Having said the above, the exact limits of what constitutes a reasonable interpretation of a piece of literature is of course, to a great extent, a question that is open for debate – and it isn’t productive to dwell extensively on it. Instead, in the remainder of this review, I will focus on highlighting three aspects of the argumentation that I find to be of utmost urgency from the specific angle of planning, which each relate directly to the crucial question that planning always must ask itself: what to do? These three aspects follow on from each other and specifically relate to (1) questions of planning, democracy and equality; (2) questions regarding the relationship between ‘is’ and ‘ought’, or put differently: analytical and normative modalities of reasoning; and (3) the missing proverbial ‘elephant in the book’: capitalism, and related problematics of socio-economic inequality and exploitation.
Relating to issue (1) above, it is beyond doubt, and also recognized by Faludi, that the proposals he presents in the book have quite dramatic political implications not only for planning per se, but also for the fundamental understanding and organization of democracy in EUrope.
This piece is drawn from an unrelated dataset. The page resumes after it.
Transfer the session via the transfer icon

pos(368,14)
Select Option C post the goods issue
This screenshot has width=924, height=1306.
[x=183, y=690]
Considering the radicality of the presented ideas, I fear that a proper, thoughtful work-through of them would have demanded a more substantial tome than the present thin volume. Regarding the substance of the presented ideas, Faludi is commendably open with his own hesitations, particularly with regard to how the type of spatial governance he describes and advocates in the book challenges established notions of democracy and equality. However, I do not find his brief gestures towards solutions for these problems convincing enough to sooth my own qualms. For instance, I find the argumentation problematic even on the fundamental level of defining the phenomenon of democracy. Here, Faludi (2018) follows his paragon, Zielonka, in claiming that the basic principles of democracy can be summarized in the concepts of ‘plurality’ and ‘self-government’ (p. 118). To draw on another reference that Faludi favourably quotes in the book, this claim can be quickly falsified in the spirit of Karl Popper by mentioning numerous political systems that historically have fulfilled these two criteria but that few would today label as ‘democratic’ in any deeper sense.
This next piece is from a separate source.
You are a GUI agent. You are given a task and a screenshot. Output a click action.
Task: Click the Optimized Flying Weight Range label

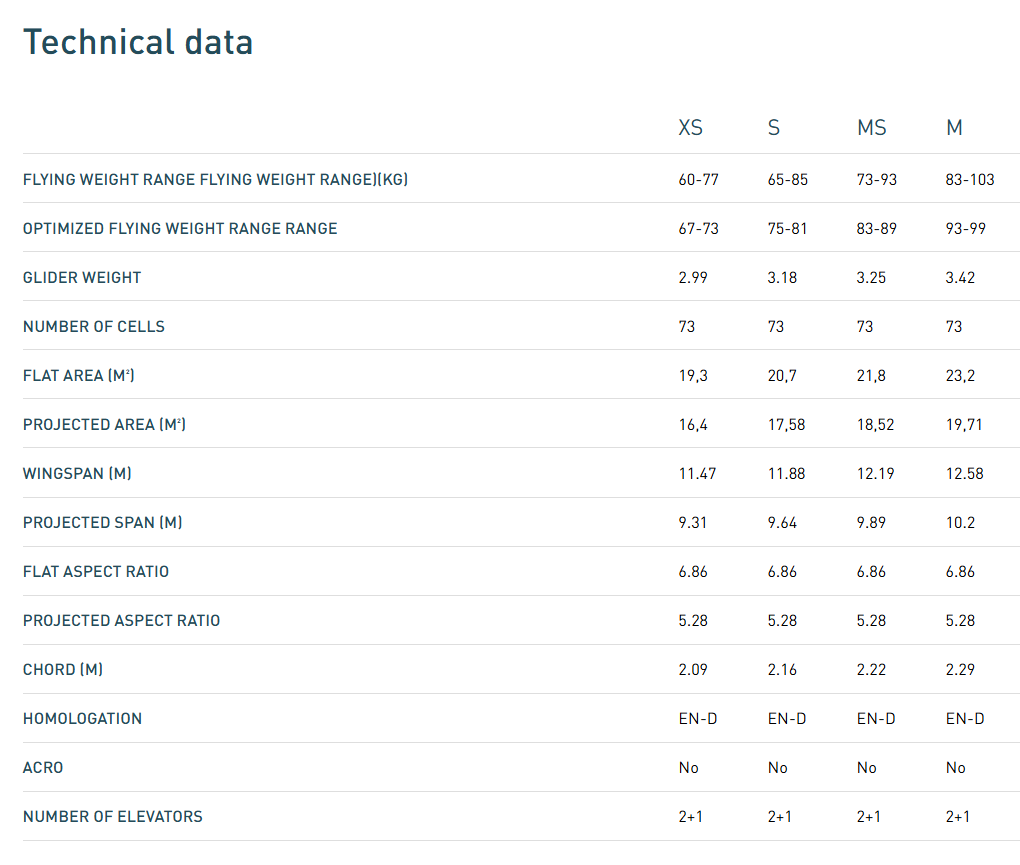click(x=180, y=229)
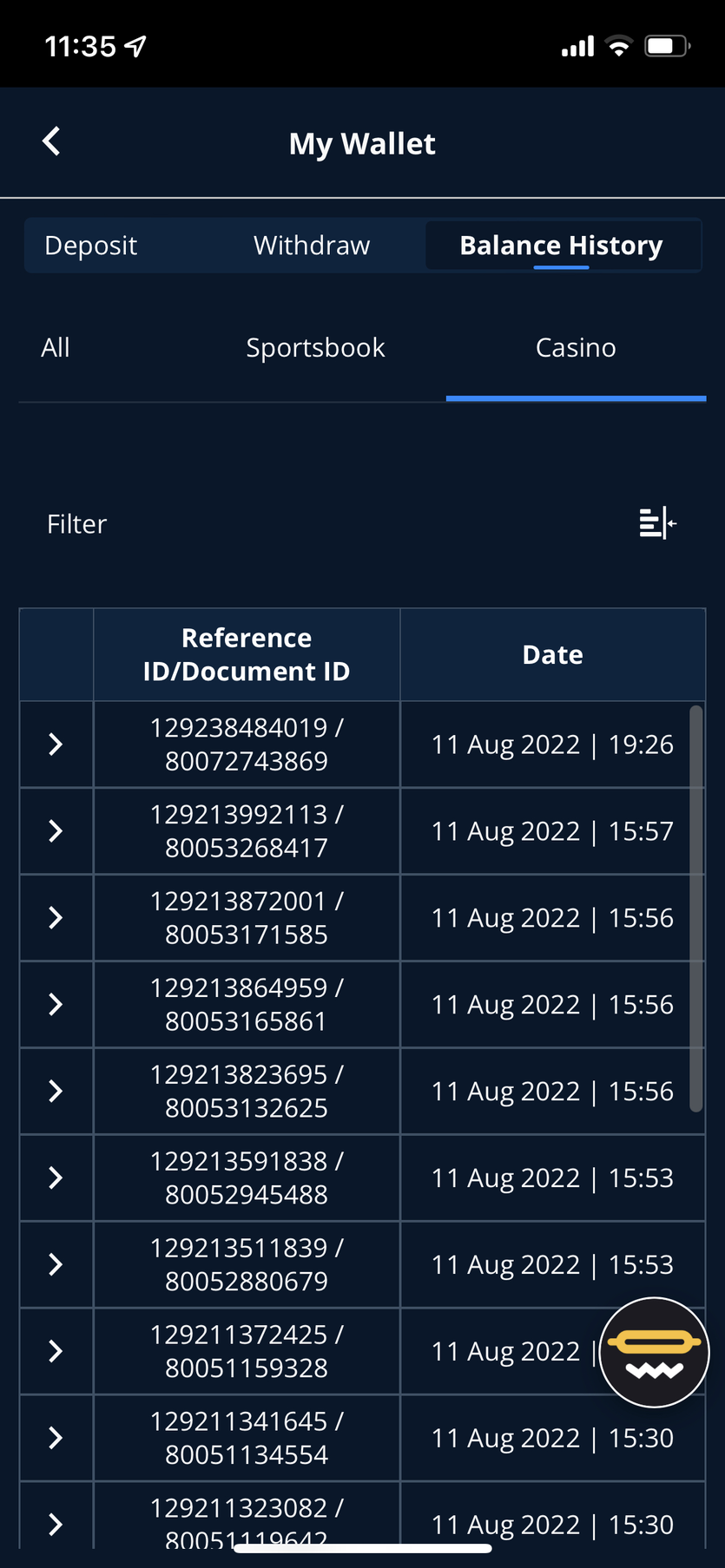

This unease with the handling of the delicate issue of democracy in the book leads on to the second point above, the problem of a sliding between ‘is’ and ‘ought’. As outlined by philosopher David Hume in his reasoning around the ‘is-ought problem’, one is on very shaky philosophical ground when moving between statements about, on the one hand, what ‘is’ (positive or analytical), and on the other hand what ‘ought’ to be (normative). One must take particular care, to say the least, not too quickly to derive a normative claim about what should be on the basis of analytical claims about what is. In this regard, I find Faludi’s book disturbing, and somewhat surreptitious, in how it slides back and forth between the analytical claim that territorial constructs can be undone, the positive claim that European territoriality is currently being undone to some extent, and finally: the normative position, that such constructs should be undone. A key question that I find myself asking after having read the book is consequently: even if we agree with Faludi (2018), analytically, in observing that the European Union is moving towards diffuse, splintered political authority – why would we necessarily want to celebrate – not to mention, further promote – this? Even if we agree that ‘diffuseness is the new normal’ (p. 135), why would we want to make it our mission to promote further such diffuseness?
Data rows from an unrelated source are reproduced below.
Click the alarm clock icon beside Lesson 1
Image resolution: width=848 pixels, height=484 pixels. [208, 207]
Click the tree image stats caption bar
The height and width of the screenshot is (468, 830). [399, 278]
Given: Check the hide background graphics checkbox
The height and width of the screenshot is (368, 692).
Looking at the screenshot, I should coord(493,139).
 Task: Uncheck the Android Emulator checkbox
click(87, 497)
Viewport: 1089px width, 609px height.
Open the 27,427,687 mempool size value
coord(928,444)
Following on from the above, since I do not find the arguments regarding how a neo-medieval form of spatial governance may felicitously impact upon ambitions towards democracy and equality convincing, I also find myself raising numerous concerns on this point and ask myself why it would be wise for someone who sees it as their mission to further these qualities in the world (i.e. democracy and equality) to cast their lots with neo-medieval planning so soon? Why abandon our established notions of these ethical values before carefully thinking through the probable and possible consequences of these new forms of spatial governance for democracy and equality? Wouldn’t it be more reasonable to assume a more cool-headed, agnostic stance, in further analysing the potential positive and negative effects of these developments with a sober gaze, before forcefully arguing that planners should make the dissolution of established spatial boundaries their main professional mission?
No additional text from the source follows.